Além disso, trás também definições dos termos “poder”, “fortaleza”, “força”, “autoridade”, ressaltando a necessidade de adotar essas expressões sempre com significado preciso (jamais como sinônimos), sob pena de frustrar a compreensão da realidade a que se referem.
Ressalta que ao entendermos o poder como a manifestação de ordens, com a respectiva obediência, pode surgir a interpretação de que equivale a violência, tendo em vista que esta segue a mesma lógica. Assim, o poder do governo seria apenas uma manifestação especial da violência.

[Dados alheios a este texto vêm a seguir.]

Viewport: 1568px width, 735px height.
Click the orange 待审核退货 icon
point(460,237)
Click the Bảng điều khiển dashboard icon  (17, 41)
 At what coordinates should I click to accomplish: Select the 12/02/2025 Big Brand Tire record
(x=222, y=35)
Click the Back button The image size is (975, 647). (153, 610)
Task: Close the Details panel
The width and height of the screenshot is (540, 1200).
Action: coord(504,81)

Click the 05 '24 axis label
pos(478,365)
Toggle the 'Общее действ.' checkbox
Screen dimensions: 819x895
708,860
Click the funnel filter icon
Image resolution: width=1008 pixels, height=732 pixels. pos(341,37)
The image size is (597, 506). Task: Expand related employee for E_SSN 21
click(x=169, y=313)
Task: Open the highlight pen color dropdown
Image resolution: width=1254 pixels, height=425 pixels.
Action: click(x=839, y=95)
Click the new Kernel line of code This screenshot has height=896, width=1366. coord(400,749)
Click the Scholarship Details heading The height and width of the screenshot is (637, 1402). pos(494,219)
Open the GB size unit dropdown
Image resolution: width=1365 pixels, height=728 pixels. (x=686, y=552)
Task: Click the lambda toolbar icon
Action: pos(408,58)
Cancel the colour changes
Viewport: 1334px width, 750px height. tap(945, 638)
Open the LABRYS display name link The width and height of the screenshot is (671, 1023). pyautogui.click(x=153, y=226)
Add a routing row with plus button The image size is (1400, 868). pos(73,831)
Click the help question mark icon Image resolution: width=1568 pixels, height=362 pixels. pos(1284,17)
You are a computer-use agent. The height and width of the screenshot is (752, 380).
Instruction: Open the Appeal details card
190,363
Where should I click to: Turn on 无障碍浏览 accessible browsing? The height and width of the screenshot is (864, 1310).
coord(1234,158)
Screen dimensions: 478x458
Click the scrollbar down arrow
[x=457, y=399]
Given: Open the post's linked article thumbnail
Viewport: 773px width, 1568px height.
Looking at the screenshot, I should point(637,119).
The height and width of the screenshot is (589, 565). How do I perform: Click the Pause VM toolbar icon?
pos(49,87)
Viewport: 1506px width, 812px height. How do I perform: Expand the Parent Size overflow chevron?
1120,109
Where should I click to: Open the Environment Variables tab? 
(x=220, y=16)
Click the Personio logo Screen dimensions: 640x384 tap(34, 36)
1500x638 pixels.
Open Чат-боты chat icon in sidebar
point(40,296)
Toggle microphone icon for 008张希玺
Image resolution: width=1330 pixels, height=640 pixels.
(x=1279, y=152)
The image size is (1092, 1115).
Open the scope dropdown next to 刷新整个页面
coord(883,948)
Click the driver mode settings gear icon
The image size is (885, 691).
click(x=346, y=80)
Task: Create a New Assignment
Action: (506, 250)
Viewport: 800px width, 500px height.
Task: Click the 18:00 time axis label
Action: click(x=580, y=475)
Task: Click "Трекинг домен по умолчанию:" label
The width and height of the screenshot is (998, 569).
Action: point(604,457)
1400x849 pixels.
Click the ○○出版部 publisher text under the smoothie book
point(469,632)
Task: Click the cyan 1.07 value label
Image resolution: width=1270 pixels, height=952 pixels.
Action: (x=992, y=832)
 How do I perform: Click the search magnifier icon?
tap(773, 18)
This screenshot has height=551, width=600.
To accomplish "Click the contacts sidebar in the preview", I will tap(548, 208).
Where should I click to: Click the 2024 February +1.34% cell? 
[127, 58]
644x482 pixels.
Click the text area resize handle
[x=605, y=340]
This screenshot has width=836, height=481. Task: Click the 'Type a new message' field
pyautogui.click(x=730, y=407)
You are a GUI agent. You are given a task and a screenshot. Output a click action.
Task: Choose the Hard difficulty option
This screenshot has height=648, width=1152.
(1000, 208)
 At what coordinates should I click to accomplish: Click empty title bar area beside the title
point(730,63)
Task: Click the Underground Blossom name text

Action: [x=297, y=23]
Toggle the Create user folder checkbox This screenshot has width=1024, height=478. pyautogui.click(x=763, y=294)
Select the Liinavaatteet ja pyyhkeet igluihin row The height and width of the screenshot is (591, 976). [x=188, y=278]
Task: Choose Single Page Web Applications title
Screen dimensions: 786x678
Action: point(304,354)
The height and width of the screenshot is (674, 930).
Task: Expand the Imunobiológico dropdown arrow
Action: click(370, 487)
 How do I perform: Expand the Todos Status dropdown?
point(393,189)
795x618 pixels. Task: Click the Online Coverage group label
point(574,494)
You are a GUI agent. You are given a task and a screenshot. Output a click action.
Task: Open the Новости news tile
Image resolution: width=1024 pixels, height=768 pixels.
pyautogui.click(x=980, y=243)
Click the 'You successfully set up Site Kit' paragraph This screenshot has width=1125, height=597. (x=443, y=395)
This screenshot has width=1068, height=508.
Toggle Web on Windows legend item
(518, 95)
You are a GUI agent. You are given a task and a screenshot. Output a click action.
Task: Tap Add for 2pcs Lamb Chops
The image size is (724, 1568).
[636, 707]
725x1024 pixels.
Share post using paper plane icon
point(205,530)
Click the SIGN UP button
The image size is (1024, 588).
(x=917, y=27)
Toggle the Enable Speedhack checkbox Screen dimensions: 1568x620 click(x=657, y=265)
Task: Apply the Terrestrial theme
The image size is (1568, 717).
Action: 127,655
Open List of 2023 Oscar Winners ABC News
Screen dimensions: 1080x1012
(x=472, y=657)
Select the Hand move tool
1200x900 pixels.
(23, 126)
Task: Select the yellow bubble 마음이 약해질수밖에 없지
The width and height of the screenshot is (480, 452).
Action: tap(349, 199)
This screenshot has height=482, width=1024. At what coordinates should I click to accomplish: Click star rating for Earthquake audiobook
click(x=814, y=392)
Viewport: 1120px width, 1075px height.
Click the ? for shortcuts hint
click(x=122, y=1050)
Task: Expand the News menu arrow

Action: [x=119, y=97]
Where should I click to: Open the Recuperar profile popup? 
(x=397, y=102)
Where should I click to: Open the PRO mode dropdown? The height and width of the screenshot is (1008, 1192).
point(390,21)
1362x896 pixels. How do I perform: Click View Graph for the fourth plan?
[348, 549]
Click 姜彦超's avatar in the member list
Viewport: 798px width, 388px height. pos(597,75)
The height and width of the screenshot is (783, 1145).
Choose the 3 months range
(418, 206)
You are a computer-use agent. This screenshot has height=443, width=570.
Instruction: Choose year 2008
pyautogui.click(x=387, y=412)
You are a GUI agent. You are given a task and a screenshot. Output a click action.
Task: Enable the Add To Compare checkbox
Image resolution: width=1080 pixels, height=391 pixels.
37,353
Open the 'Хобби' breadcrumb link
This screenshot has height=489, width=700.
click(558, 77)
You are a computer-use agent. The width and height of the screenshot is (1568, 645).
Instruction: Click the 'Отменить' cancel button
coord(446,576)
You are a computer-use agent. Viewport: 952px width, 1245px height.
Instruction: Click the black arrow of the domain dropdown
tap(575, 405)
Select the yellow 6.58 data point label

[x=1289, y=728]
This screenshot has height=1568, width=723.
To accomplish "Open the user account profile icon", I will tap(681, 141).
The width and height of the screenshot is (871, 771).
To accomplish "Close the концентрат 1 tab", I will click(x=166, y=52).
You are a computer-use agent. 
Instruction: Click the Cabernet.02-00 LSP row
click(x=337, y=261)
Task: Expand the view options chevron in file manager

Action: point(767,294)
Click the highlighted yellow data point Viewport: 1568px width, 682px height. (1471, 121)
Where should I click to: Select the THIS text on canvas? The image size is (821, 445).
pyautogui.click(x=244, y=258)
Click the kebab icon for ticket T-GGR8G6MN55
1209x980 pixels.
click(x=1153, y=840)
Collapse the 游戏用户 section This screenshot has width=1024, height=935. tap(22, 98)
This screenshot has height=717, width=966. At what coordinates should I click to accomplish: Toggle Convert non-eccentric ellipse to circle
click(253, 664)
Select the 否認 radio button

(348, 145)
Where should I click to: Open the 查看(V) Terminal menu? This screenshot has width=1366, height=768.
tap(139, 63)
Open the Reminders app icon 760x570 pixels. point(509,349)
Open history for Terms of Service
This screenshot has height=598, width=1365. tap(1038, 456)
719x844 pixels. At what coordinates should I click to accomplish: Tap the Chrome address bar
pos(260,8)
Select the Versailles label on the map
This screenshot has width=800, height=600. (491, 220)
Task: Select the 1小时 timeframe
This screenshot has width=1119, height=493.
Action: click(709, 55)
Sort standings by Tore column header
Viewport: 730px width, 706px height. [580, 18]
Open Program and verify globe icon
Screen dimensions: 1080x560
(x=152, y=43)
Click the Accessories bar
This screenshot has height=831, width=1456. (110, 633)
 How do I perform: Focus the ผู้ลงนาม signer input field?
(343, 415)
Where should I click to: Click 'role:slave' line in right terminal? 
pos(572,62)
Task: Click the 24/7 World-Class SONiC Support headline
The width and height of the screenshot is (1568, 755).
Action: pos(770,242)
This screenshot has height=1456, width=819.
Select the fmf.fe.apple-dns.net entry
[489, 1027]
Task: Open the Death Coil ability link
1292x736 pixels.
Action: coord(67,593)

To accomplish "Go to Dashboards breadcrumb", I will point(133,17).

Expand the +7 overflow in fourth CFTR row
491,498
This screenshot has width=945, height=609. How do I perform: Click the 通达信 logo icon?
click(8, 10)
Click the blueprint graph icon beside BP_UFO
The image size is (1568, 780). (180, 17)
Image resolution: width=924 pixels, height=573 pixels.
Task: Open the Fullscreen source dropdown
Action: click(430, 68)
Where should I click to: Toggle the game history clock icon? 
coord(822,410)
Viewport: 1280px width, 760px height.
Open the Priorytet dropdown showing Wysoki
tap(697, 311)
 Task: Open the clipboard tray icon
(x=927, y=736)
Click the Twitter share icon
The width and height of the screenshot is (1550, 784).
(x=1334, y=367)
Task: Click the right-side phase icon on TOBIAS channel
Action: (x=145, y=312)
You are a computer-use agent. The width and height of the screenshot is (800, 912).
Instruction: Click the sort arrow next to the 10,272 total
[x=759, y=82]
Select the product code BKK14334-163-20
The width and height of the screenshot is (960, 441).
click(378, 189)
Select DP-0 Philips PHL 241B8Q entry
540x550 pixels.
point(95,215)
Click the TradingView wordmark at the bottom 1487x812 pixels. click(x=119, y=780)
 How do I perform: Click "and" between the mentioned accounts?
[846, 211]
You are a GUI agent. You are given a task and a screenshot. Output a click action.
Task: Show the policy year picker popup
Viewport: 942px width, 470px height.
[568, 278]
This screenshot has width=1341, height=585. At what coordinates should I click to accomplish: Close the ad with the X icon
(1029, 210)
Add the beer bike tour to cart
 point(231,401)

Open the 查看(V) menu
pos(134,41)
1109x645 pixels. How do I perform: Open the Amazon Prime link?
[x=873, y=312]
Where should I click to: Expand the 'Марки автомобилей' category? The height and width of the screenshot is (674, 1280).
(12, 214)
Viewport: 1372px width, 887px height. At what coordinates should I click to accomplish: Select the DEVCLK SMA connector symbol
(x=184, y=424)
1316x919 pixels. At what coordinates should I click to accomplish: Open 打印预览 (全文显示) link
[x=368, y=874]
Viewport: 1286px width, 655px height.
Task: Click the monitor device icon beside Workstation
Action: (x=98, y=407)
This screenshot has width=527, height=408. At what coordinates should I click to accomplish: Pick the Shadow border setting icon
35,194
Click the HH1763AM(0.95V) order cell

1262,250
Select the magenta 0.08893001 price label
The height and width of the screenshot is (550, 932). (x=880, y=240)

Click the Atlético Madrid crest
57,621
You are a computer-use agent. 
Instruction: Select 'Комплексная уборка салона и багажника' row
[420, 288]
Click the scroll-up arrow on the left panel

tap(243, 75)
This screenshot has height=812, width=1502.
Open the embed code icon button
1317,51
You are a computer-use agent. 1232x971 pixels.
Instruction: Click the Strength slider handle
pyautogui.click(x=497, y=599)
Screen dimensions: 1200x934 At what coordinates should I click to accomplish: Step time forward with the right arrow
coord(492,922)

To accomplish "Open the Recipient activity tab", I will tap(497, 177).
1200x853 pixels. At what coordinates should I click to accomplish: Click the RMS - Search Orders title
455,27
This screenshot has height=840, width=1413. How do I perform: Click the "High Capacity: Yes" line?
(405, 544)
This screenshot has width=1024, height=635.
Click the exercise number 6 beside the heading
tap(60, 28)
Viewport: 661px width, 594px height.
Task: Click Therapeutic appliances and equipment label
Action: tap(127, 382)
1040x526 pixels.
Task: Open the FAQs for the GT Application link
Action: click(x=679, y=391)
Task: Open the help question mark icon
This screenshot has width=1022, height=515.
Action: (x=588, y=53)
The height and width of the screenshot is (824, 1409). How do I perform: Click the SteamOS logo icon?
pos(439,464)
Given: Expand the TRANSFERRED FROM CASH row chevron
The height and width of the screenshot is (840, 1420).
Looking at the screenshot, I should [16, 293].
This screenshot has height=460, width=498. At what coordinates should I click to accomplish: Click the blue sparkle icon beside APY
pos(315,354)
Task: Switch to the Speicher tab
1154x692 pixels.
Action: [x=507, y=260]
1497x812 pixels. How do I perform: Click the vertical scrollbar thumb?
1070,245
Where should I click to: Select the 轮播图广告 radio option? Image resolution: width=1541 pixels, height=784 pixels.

Acrescenta ainda que em situações de confronto violento, o governo sempre será superior, contudo esta superioridade depende da manutenção da sua estrutura de poder, pois quando as ordens não são obedecias, especialmente pelas forças de segurança, a situação muda, tornando possíveis as rebeliões/revoluções.
Conclui que o poder é inerente ao governo, ao contrário da violência. Enquanto o poder é um fim em si mesmo, e tem como pressuposto a legitimidade, a violência ter um caráter instrumental, necessitando de orientação e justificação.
BIBLIOGRAFIA:
ARENDT, Hannah. Da Violência. In Religião e Sociedade. 15/01/1990, p. 143 - 151.